### RECORDS FOR THIS TASK:
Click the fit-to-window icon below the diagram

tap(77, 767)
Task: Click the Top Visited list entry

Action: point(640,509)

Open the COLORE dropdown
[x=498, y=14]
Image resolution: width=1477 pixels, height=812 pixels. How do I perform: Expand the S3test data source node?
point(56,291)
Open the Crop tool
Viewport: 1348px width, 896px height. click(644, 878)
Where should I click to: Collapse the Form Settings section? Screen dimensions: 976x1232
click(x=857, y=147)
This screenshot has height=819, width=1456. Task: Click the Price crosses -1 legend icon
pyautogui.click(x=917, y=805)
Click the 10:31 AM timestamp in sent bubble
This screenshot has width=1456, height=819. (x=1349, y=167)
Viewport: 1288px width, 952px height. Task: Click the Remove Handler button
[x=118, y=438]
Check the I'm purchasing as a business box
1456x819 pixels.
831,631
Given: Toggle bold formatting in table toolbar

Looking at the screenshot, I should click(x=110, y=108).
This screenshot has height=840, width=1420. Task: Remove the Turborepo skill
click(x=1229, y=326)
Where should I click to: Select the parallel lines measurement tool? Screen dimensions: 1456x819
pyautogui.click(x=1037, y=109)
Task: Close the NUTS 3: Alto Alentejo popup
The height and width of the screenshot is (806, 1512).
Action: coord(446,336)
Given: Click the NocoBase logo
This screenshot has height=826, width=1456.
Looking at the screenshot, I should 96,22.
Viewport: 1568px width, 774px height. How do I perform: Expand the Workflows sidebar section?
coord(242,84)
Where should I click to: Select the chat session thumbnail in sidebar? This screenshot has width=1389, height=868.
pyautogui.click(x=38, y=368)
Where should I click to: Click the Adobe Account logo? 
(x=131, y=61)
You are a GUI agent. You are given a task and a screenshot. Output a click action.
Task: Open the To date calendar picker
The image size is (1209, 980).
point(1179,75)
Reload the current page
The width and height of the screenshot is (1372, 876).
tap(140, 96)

### THE TASK:
The records above are to be set down again exactly as written.

### WRITTEN SOLUTION:
Click the fit-to-window icon below the diagram

tap(77, 767)
Task: Click the Top Visited list entry

Action: point(640,509)

Open the COLORE dropdown
[x=498, y=14]
Image resolution: width=1477 pixels, height=812 pixels. How do I perform: Expand the S3test data source node?
point(56,291)
Open the Crop tool
Viewport: 1348px width, 896px height. click(644, 878)
Where should I click to: Collapse the Form Settings section? Screen dimensions: 976x1232
click(x=857, y=147)
This screenshot has height=819, width=1456. Task: Click the Price crosses -1 legend icon
pyautogui.click(x=917, y=805)
Click the 10:31 AM timestamp in sent bubble
This screenshot has width=1456, height=819. (x=1349, y=167)
Viewport: 1288px width, 952px height. Task: Click the Remove Handler button
[x=118, y=438]
Check the I'm purchasing as a business box
1456x819 pixels.
831,631
Given: Toggle bold formatting in table toolbar

Looking at the screenshot, I should click(x=110, y=108).
This screenshot has height=840, width=1420. Task: Remove the Turborepo skill
click(x=1229, y=326)
Where should I click to: Select the parallel lines measurement tool? Screen dimensions: 1456x819
pyautogui.click(x=1037, y=109)
Task: Close the NUTS 3: Alto Alentejo popup
The height and width of the screenshot is (806, 1512).
Action: coord(446,336)
Given: Click the NocoBase logo
This screenshot has height=826, width=1456.
Looking at the screenshot, I should 96,22.
Viewport: 1568px width, 774px height. How do I perform: Expand the Workflows sidebar section?
coord(242,84)
Where should I click to: Select the chat session thumbnail in sidebar? This screenshot has width=1389, height=868.
pyautogui.click(x=38, y=368)
Where should I click to: Click the Adobe Account logo? 
(x=131, y=61)
You are a GUI agent. You are given a task and a screenshot. Output a click action.
Task: Open the To date calendar picker
The image size is (1209, 980).
point(1179,75)
Reload the current page
The width and height of the screenshot is (1372, 876).
tap(140, 96)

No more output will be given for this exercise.